We're currently conducting some experiments with using ICU4X in Gecko rather than ICU4C. This file documents the procedures for building with ICU4X. The current implementation is incomplete, and hopefully we can begin to land code incrementally. This document will serve as a documentation for the status of this experimentation on what has been landed in tree.
To enable the ICU4X experimentation:
- Add the
ac_add_options --enable-icu4x
mozconfig. - Generate the locale data by running
./intl/update-icu4x.sh
. - Do a full build.
The data is bundled directly into the binary in the config/external/icu4x
directory. The "icu4xdata" is a separate library, which consists of an assembly file that directly includes the ICU4X locale binary data. Eventually this binary data will be directly accessed via ICU4X's StaticDataProvider.
The script intl/update-icu4x.sh
can generate and update this binary data. At the time of this writing, this data is not checked in to source control since it's quite large with no ability to prune the data with only exporting certain keys. See unicode-org/icu4x#192 for supporting splitting out keys.
At the time of this writing, ICU4X has been added to the allow list for vendored code but the files still need to be vendored in. This is currently blocked on some large testdata being included. There is a tracking issue unicode-org/icu4x#849 for the ICU4X integration, but we might find a way to prune the files on the Gecko vendoring code.
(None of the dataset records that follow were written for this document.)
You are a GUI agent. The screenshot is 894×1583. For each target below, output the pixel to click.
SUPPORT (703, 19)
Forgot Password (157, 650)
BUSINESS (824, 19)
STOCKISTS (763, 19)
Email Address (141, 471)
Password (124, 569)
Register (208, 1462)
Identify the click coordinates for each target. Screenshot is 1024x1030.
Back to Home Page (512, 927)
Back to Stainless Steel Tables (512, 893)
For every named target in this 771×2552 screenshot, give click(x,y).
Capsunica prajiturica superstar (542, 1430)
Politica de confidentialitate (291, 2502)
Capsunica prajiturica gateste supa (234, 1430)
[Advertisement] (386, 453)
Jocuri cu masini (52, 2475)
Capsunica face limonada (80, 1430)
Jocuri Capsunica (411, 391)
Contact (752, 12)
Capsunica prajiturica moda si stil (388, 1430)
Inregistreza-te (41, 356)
The data provider in ICU4X is the mechanism to load the locale-specific data. In previous experiments we used the FsDataProvider
which hits the file system every time the APIs need any data. Future integrations should look into using the StaticDataProvider
.
The final step in the ICU4X integration is to actually build and include the C++ FFI files. In the Summer 2021 experimentation we used manually built FFIs, but future experiments will rely on the Diplomat-built FFIs.